A Rosa, a Morte e o Rouxinol – por Gustavo Aragão

            …Há quem diga que pássaros não falam nem sentem como os humanos, muito menos depois de mortos. Não se assustem, amiguinhos, mas como toda regra tem exceções, eu sou a Exceção e estou aqui a duras penas para lhes contar uma linda, e triste história de amor…

            Numa bela manhã primaveril, estava eu cantando alegremente em meu ninho, enquanto observava as belas flores que cobriam o chão a perder de vista. Todas muito viçosas, coloridas, mas eis que meus olhos espertos pareciam ter se encantado por uma em especial. Era ela uma rosa vermelha, dentre inúmeras rosas de mesma cor, e me parecia que ela sentia o vento com mais graça e leveza, que exalava o mais doce perfume que se destacava entre o de todas as outras flores, suas folhas pareciam mais verdes, seus espinhos, macios e não me espantavam mais, sua haste, mais firme e elegante; de fato era ela uma flor encantadora.

            Um dia tomado de ímpeto que o sentimento de amor ou paixão nos provoca, tomei a decisão de visitá-la, numa tentativa de me aproximar mais.

            Passei rasteiro pelas águas do riacho e já me sentia mais charmoso, revigorado. Enchi meus pulmões com o mais puro ar das montanhas, endireite-me as penas com meu bico, ficando ainda mais belo só pra ver o meu amor. Respirei fundo e fui encontrá-la. Eis que a encontro na companhia de uma senhora que eu não conhecia. Não parecia das redondezas. Não tinha características comuns, conhecidas e distinguia-se de todos os seres que ali viviam. Por todas as regiões por onde voei, nunca encontrei ser parecido ou igual e com olhos profundíssimos de tanto mistério.

            Ao chegar sou presenteado com dois fartos sorrisos e tão diversos: um, doce como o mel mais puro e o outro tão belo e misterioso como uma noite de lua cheia.

            ― Bom-dia, Rosa! Bom-dia, senhora! ― Cumprimentei-as.

            ― Bom-dia, Rouxinol! ― Responderam-me suavemente numa só voz.

            ― Como está bonito hoje, Rouxinol! Para onde vai tão charmoso? ― Rosa me perguntou ainda mais vermelha de tanta timidez, olhos baixos e sorriso amarelado de vergonha.

            ― Vesti-me assim para você, para receber em troca seus olhos sorridentes e seu sorriso doce como seu perfume.
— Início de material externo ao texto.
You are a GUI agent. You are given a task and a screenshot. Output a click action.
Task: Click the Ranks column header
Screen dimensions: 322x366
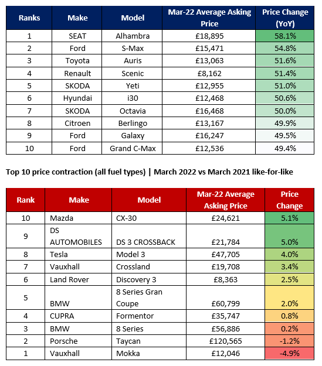point(29,18)
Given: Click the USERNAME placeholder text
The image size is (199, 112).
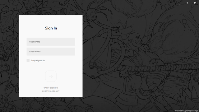Looking at the screenshot, I should 35,42.
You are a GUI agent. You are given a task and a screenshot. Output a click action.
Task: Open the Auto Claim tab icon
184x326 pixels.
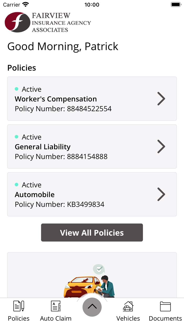coord(56,306)
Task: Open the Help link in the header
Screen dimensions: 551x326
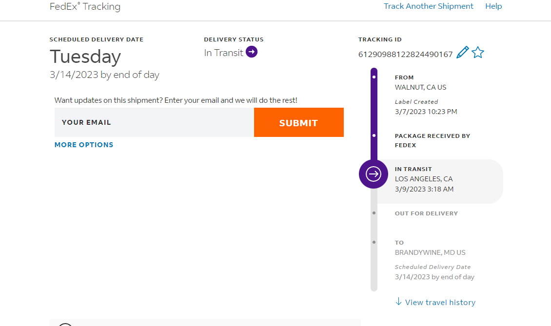Action: pyautogui.click(x=493, y=6)
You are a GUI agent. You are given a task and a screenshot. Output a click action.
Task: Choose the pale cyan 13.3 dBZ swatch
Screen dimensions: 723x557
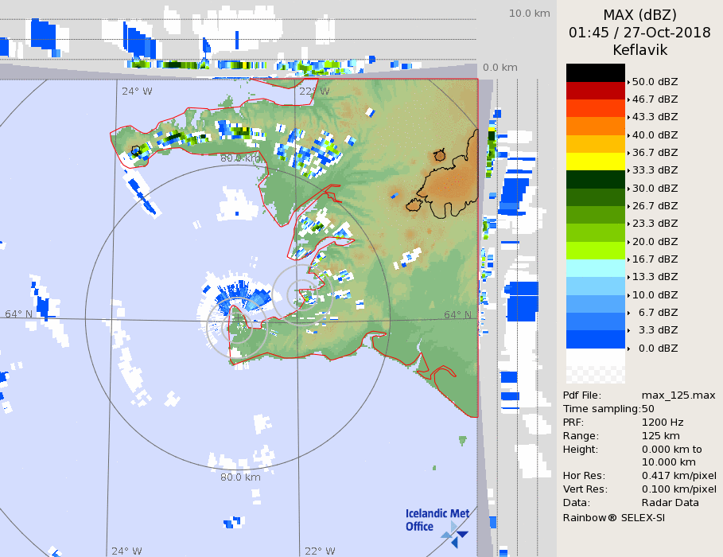coord(596,268)
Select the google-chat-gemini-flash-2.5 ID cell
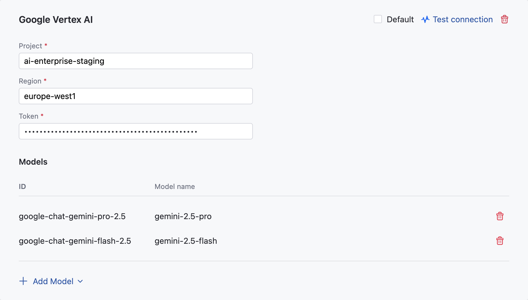 (75, 241)
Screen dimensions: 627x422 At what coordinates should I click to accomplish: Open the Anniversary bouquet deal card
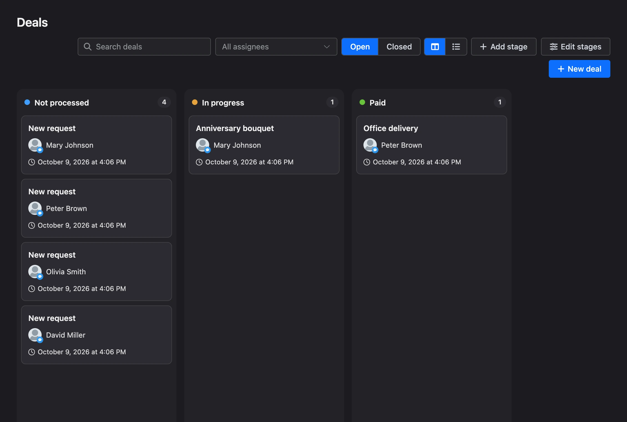click(264, 145)
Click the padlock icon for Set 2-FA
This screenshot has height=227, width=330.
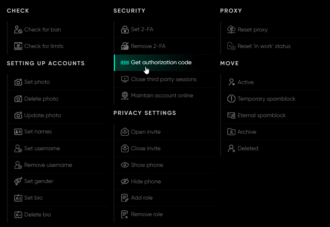(125, 29)
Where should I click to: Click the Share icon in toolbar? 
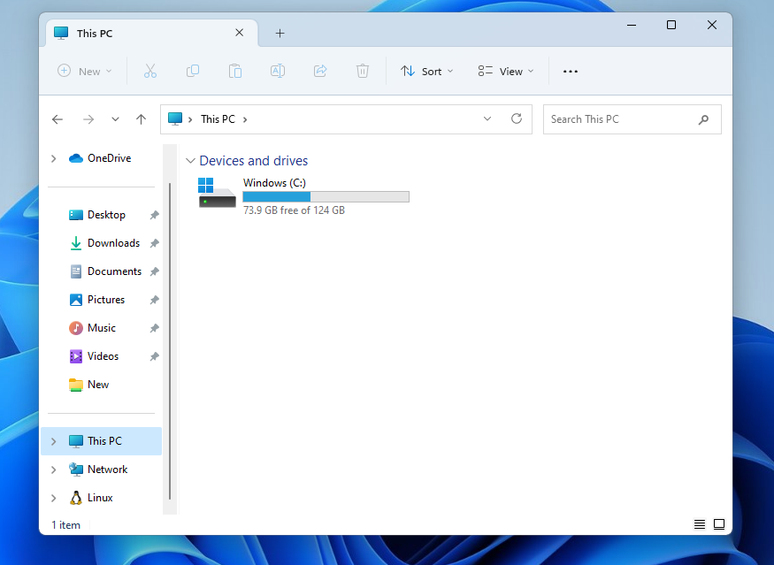[320, 71]
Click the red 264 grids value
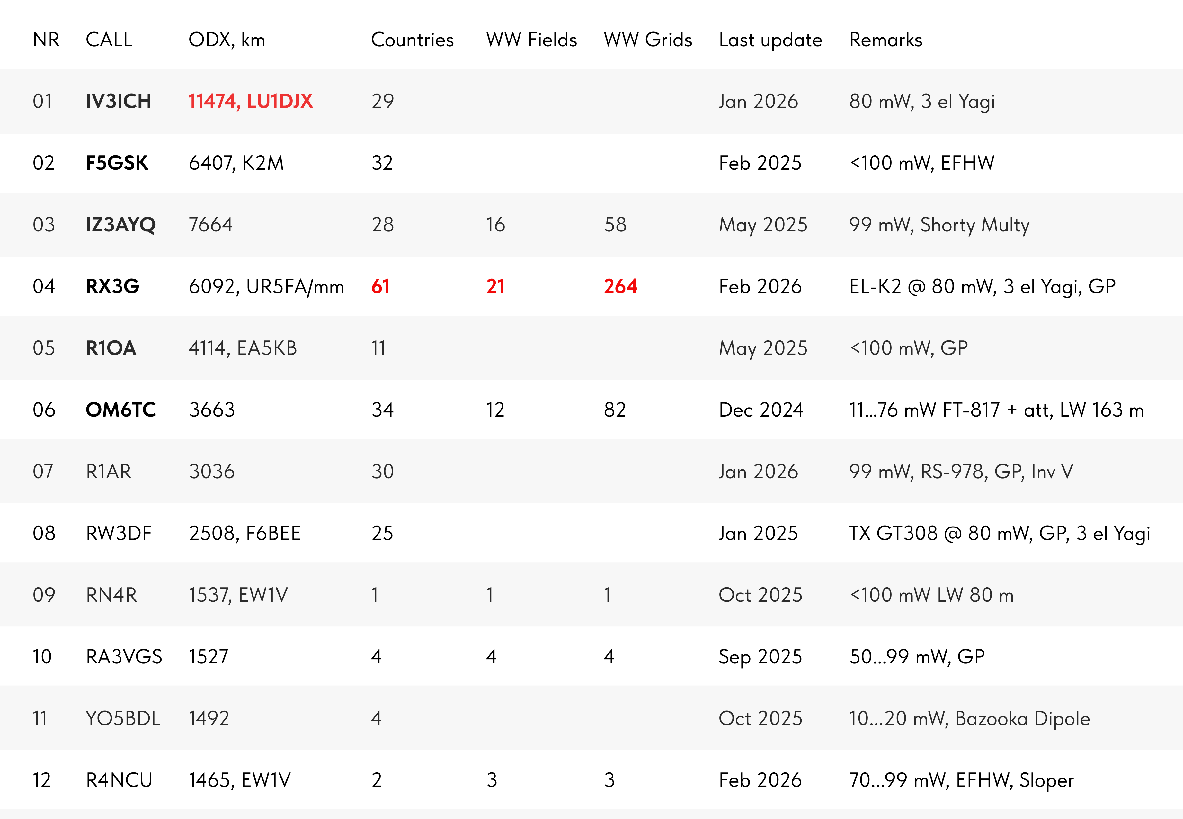The image size is (1183, 819). 620,286
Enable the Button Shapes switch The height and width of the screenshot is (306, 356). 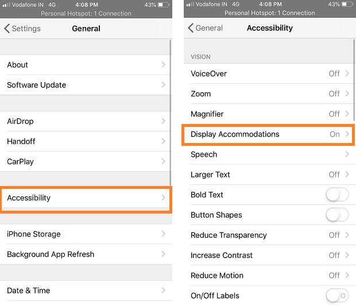tap(337, 215)
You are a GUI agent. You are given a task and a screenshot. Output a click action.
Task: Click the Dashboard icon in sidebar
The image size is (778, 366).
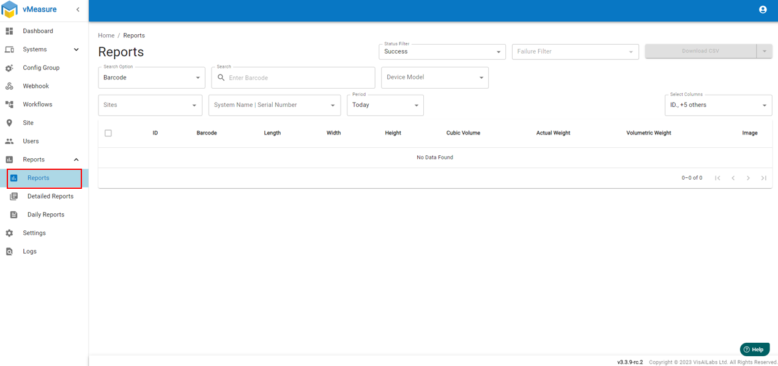pyautogui.click(x=9, y=31)
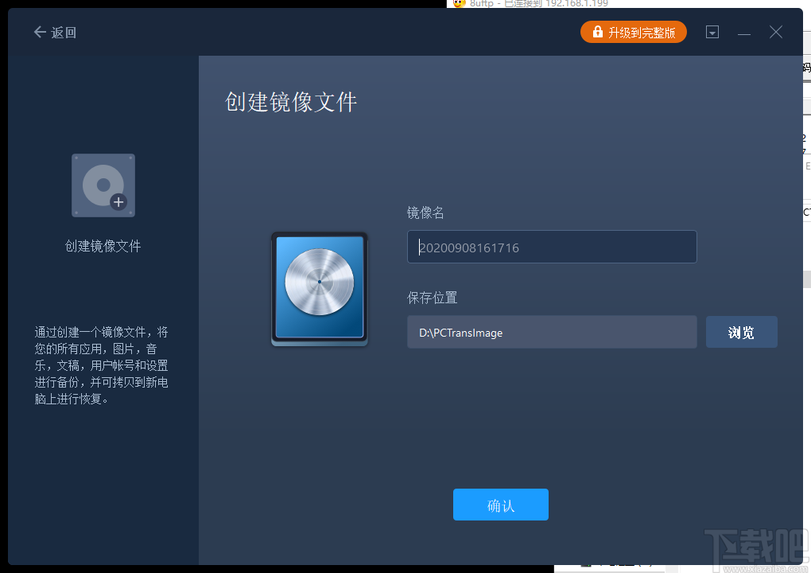The width and height of the screenshot is (811, 573).
Task: Click the minimize icon on the title bar
Action: pyautogui.click(x=744, y=32)
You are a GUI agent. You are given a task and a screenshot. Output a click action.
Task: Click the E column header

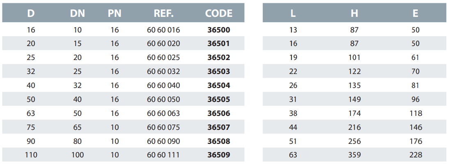[415, 13]
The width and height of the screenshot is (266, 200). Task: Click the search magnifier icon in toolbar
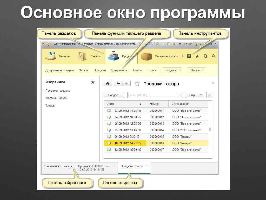pos(214,56)
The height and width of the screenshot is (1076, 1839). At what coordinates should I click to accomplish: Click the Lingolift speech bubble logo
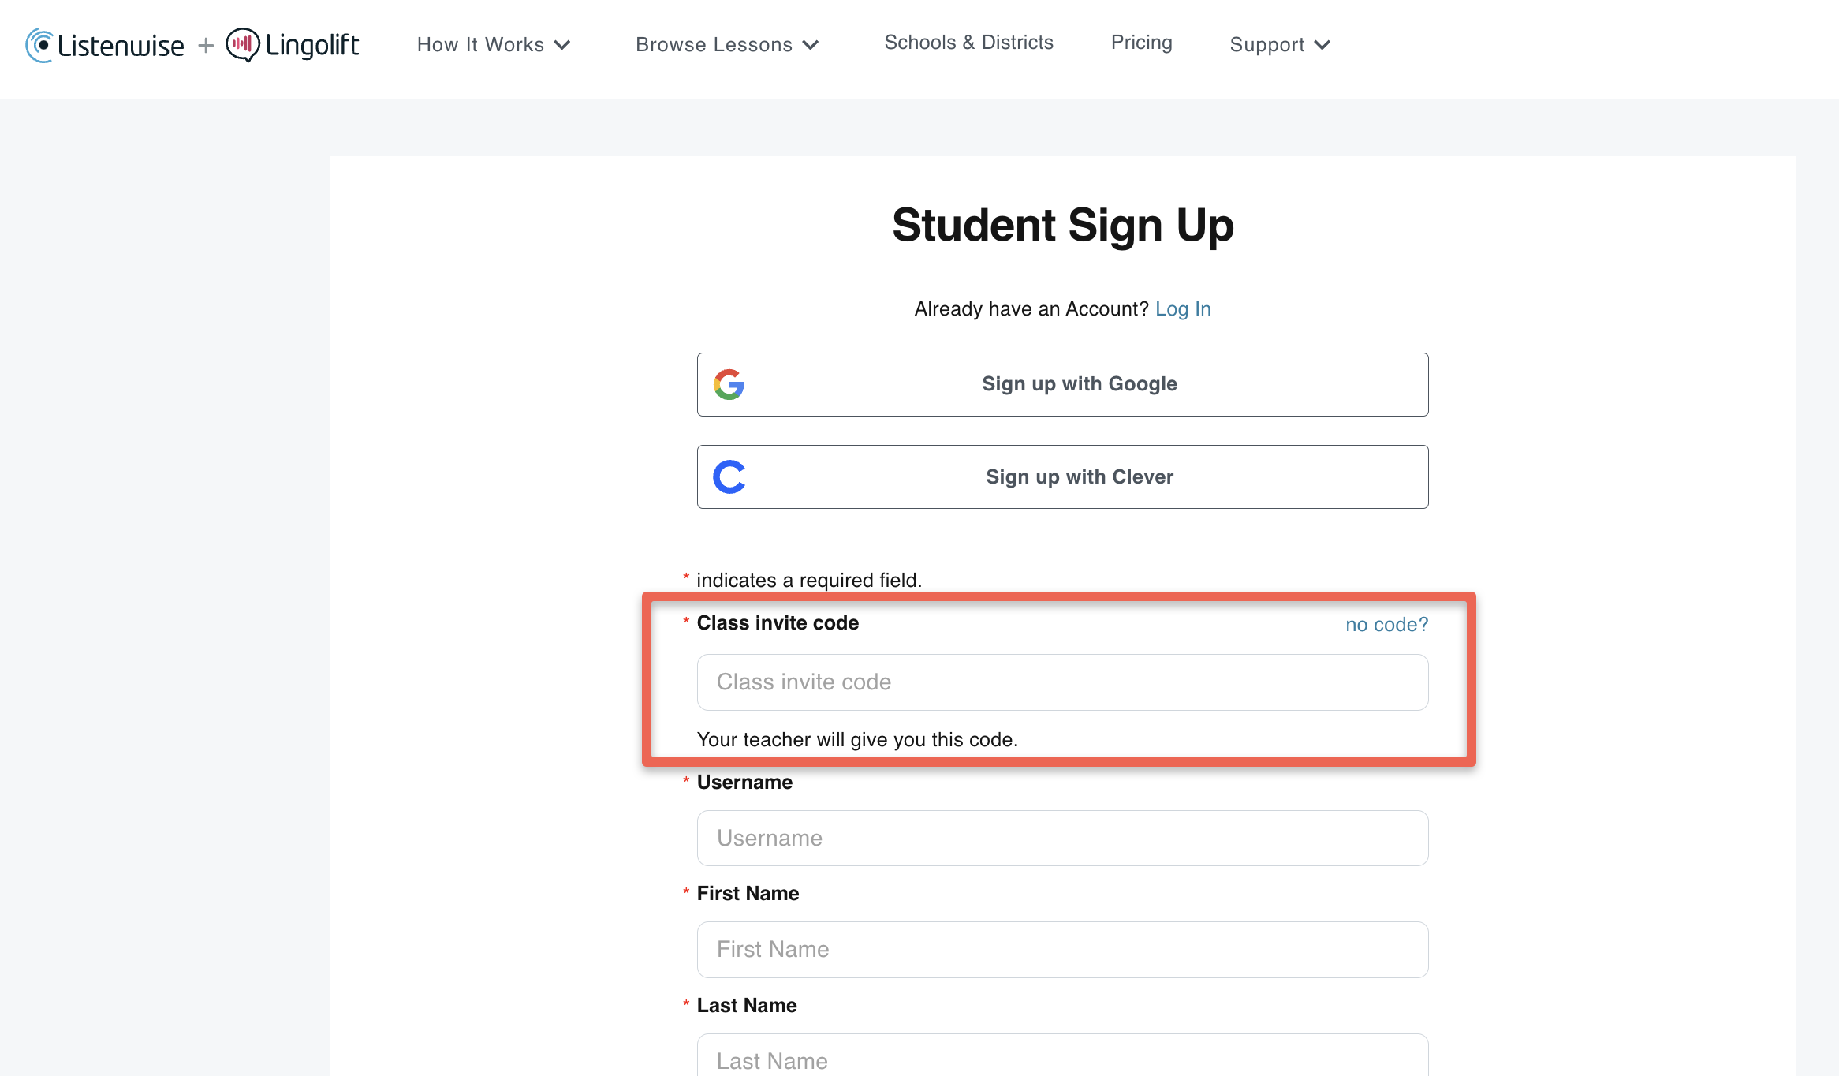[242, 45]
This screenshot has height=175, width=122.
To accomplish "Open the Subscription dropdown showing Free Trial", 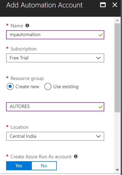I will [x=55, y=58].
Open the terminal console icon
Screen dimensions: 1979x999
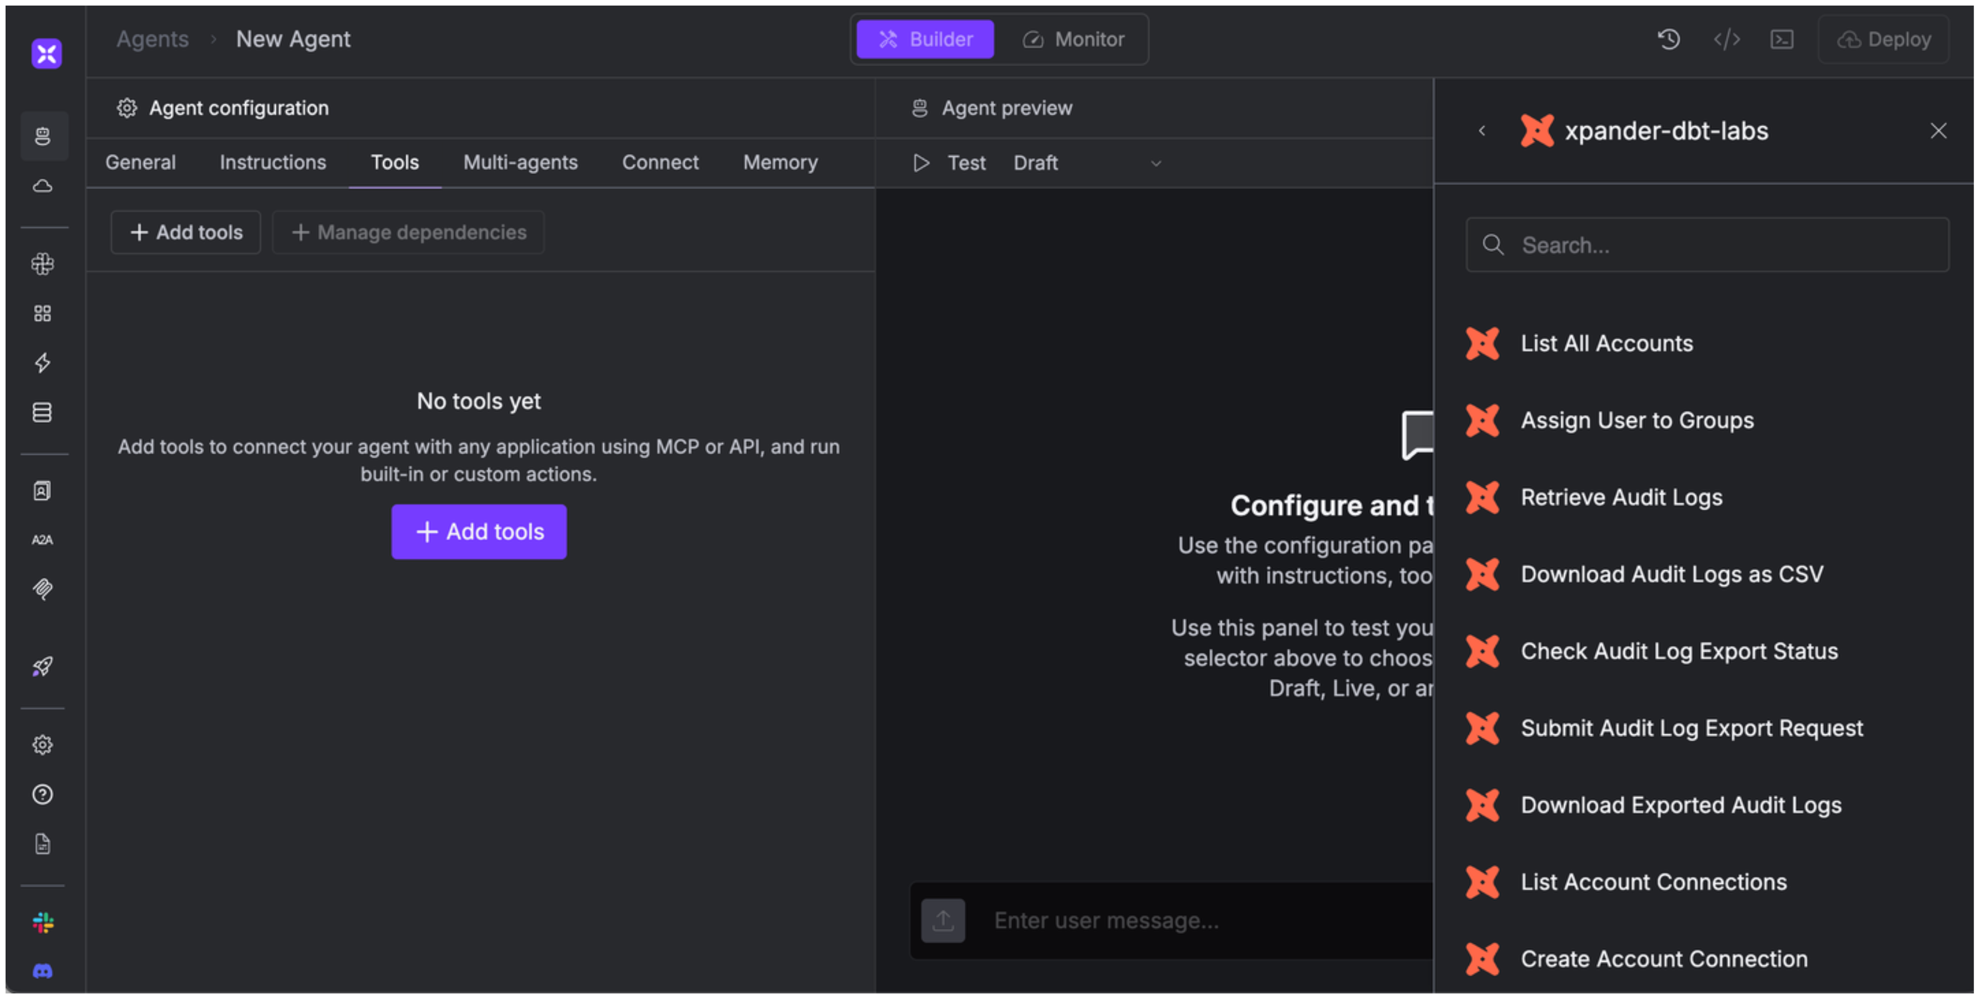(1782, 39)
            ― Assim deixa-me sem jeito. Ainda mais na frente das visitas. ― Disse-me Rosa envergonhada, repreendendo-me.

            ― Oh, sim, perdoe-me, senhora. Nem me apresentei…Como sou distraído. Chamo- -me Rouxinol. E a senhora? ― perguntei-lhe meio sem graça.

            ― Sem problemas, meu querido pássaro. Acho que já o conheço há um bom tempo. É sempre muito charmoso e canta como poucos. ― Falou-me a Morte encantada por me conhecer mais de perto.

            ― Esta é a Morte, doce Rouxinol. Conheci-a hoje pela manhã quando formou-se um imenso burburinho na plantação das margaridas, por causa da morte de uma das mais antigas e sábias daquelas flores. Minha mãe a conhecia, foram amigas de infância. ― Rosa me esclareceu.

            ― Uuuh… ― Arrepiei-me inteiro, comovido com a notícia.

            A Rosa, então, relembra, pensativa:

― Estávamos aqui conversando sobre esse tipo de coisa… A vida é interessante, não é? Estamos todos aqui reunidos, conversando, alegres… E de repente não estamos mais… Alguém parte para o desconhecido.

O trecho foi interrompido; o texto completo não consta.